AIM OF THE TASK.
All lines below containing the string "input" are to be copied.

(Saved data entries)
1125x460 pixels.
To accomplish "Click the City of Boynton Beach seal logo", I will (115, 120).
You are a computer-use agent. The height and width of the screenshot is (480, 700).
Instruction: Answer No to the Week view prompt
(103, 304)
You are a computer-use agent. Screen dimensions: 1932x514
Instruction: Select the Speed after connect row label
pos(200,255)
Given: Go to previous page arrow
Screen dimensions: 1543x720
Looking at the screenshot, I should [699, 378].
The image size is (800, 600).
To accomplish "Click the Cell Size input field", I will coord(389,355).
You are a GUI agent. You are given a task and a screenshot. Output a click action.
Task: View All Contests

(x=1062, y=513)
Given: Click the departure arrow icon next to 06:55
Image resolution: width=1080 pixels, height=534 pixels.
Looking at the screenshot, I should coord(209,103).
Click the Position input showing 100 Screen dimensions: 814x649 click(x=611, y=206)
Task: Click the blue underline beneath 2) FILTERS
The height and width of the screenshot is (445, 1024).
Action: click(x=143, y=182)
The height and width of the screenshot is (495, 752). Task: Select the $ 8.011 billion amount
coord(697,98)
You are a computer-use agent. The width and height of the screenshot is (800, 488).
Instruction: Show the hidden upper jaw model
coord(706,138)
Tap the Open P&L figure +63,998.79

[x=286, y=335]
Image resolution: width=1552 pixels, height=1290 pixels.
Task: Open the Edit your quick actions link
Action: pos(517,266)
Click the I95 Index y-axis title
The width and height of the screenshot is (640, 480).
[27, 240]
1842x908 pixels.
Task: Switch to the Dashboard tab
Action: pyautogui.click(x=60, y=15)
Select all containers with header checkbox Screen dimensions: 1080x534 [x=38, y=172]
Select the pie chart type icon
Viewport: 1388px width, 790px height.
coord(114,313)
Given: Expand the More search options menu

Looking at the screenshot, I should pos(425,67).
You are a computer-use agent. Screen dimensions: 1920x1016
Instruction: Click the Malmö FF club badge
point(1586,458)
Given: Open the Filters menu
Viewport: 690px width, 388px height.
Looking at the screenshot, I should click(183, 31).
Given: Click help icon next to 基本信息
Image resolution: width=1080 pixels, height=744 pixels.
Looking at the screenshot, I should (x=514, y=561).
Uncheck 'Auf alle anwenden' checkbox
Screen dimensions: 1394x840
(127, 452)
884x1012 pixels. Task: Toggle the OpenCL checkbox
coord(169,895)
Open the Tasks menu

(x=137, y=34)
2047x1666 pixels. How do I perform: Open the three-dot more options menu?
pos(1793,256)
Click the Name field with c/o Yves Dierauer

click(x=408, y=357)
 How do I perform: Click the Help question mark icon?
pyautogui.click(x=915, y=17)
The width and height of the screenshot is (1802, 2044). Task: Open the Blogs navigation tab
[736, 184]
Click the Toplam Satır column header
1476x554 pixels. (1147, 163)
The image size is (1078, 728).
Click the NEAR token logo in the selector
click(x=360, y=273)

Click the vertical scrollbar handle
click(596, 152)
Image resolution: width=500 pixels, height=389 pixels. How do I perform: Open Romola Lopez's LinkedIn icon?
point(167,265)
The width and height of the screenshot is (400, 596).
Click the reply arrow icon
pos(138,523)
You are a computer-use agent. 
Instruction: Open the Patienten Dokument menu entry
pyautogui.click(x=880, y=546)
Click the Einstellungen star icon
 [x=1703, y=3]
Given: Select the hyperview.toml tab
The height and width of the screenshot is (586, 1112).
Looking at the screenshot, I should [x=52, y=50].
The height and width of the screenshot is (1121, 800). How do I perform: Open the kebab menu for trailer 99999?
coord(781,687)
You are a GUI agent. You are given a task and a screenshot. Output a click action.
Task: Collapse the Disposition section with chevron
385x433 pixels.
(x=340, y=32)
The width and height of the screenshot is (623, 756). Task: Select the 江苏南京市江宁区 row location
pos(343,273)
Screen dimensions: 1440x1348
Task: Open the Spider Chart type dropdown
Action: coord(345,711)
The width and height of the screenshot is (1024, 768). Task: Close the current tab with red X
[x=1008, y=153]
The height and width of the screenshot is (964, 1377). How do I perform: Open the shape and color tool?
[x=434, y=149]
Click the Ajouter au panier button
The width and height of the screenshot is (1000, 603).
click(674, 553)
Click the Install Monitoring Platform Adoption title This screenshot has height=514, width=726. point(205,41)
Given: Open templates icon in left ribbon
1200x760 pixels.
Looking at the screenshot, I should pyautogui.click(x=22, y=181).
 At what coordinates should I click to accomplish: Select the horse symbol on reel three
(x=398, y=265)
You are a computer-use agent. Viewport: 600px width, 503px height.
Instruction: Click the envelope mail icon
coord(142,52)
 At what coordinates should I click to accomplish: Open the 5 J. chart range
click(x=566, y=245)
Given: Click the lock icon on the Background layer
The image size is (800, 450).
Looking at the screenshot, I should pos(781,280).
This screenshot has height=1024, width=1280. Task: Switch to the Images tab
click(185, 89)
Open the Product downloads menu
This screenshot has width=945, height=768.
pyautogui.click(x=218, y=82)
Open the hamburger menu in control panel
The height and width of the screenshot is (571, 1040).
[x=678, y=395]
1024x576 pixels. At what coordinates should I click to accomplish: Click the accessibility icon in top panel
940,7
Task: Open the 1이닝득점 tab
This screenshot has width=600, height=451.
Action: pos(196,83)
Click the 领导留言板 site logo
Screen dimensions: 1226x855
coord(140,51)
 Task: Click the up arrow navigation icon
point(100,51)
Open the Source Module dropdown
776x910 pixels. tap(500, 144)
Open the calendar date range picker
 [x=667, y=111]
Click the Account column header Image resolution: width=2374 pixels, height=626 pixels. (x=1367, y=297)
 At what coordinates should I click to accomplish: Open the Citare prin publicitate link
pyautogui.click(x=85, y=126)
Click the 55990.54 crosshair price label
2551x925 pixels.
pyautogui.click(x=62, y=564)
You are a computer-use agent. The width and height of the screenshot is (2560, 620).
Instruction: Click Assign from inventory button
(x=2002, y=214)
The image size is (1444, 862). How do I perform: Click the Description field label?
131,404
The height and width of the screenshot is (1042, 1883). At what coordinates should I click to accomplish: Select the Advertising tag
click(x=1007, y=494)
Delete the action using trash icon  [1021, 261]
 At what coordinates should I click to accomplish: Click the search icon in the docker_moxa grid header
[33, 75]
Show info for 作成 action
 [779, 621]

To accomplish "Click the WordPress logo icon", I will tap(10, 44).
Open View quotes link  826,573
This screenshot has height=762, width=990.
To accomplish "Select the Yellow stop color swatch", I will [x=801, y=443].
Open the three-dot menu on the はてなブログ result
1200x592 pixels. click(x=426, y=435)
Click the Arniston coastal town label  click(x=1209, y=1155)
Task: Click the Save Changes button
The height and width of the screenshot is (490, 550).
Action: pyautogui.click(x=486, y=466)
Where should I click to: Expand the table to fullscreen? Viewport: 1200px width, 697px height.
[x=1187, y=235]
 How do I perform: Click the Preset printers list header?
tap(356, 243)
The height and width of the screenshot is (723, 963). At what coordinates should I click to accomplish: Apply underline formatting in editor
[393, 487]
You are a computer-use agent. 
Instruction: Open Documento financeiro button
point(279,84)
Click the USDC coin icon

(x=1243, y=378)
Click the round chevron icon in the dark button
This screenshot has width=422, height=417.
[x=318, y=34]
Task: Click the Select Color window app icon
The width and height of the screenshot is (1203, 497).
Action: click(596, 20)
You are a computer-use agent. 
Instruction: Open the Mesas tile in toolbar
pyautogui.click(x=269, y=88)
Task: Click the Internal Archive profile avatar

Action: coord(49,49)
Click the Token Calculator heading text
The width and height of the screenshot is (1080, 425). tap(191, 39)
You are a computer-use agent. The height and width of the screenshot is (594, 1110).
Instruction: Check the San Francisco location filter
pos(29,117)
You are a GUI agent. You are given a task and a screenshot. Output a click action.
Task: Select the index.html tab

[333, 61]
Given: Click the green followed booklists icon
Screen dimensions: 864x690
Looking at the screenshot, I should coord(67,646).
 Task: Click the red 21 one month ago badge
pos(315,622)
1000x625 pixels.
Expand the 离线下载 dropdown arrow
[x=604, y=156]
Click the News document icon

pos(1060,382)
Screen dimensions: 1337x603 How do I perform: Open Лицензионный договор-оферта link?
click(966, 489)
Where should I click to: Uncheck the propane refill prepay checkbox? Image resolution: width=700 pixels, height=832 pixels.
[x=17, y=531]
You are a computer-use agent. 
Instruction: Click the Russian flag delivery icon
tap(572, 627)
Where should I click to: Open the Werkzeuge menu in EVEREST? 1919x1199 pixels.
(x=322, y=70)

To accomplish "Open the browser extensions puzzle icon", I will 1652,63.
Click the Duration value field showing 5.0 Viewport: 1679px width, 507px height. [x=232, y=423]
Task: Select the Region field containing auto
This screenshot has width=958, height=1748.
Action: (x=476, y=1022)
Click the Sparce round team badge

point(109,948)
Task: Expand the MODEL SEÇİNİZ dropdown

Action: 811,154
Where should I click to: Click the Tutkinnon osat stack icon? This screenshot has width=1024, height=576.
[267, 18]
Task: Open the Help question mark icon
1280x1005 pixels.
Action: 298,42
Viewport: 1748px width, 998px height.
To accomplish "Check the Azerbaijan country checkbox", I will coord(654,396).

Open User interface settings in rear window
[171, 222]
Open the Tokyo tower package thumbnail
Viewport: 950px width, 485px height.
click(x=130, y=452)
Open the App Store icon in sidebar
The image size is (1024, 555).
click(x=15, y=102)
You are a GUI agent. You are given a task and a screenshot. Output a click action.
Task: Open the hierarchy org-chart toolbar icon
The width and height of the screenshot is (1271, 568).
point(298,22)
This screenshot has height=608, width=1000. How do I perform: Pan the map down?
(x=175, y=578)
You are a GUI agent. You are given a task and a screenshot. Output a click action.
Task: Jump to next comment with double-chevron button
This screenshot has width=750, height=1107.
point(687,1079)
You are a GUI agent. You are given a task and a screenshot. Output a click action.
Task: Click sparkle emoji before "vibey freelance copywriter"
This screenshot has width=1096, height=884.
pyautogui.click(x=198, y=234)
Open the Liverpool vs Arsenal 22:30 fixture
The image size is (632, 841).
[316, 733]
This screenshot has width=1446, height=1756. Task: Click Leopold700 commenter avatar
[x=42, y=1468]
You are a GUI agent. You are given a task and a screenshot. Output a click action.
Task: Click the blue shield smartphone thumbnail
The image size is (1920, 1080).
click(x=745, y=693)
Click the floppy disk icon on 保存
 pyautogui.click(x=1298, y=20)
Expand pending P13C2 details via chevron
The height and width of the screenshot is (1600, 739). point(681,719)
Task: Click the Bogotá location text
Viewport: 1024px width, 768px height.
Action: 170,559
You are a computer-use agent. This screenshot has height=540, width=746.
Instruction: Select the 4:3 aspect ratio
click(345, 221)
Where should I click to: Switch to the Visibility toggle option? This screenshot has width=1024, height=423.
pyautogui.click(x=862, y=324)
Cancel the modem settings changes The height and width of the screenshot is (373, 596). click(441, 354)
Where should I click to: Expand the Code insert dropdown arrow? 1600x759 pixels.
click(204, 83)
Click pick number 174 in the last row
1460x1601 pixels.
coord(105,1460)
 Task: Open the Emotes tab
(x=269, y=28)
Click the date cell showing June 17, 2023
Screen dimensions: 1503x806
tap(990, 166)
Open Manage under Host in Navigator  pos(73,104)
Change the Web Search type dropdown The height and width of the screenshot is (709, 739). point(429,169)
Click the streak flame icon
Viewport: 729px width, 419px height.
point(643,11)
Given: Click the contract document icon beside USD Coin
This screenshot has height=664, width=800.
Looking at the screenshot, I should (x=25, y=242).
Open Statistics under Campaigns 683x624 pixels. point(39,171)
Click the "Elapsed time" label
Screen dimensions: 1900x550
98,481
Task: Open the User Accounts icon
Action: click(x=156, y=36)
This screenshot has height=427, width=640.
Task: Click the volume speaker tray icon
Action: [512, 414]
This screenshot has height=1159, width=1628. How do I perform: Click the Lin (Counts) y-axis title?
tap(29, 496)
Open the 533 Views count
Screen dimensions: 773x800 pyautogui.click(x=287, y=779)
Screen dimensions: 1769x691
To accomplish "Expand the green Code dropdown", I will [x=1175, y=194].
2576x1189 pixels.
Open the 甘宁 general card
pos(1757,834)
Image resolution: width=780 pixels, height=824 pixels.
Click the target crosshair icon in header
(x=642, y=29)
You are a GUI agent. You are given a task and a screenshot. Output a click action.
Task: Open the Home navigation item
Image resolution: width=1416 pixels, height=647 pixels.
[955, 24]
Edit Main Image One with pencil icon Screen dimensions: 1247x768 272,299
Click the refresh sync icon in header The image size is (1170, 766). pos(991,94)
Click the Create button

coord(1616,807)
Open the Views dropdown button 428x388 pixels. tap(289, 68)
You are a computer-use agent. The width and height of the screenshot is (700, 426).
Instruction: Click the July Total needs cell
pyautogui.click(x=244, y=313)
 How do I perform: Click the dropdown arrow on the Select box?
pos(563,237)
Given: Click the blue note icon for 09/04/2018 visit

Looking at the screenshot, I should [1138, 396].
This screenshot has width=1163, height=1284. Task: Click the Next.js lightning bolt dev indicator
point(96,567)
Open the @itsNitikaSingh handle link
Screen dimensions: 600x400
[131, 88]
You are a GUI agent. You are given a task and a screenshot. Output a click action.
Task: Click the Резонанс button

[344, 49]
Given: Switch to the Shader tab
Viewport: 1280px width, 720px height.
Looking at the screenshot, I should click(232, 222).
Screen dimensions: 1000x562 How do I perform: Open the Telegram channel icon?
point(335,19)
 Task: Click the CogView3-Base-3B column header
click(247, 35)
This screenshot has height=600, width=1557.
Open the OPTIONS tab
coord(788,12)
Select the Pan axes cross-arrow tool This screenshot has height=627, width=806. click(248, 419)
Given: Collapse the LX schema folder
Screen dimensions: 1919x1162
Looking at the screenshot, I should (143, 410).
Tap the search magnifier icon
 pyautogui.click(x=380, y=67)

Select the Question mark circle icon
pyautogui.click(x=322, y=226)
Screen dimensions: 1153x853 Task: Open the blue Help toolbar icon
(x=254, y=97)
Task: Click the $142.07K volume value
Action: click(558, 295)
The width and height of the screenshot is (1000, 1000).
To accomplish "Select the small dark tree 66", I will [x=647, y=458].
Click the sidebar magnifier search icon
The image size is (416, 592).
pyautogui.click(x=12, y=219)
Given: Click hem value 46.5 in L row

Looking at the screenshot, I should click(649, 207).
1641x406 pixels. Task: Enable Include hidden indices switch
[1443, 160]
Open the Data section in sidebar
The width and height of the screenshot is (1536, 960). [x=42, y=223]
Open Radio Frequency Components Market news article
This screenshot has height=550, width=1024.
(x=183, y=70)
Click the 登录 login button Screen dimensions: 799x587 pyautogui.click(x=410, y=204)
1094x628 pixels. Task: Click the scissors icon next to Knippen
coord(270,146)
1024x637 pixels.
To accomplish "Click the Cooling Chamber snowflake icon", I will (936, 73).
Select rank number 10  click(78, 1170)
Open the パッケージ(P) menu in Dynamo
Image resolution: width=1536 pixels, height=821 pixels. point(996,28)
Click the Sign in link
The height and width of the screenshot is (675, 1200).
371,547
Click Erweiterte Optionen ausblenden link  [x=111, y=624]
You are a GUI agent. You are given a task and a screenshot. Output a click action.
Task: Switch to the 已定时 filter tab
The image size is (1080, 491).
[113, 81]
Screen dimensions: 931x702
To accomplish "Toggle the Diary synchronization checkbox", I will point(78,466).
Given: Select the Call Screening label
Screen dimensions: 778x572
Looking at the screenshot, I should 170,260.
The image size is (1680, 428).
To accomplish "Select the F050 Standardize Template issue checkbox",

REPLY.
To accomplish "Click the Cell Size input field", I will coord(389,355).
Click the Position input showing 100 Screen dimensions: 814x649 click(x=611, y=206)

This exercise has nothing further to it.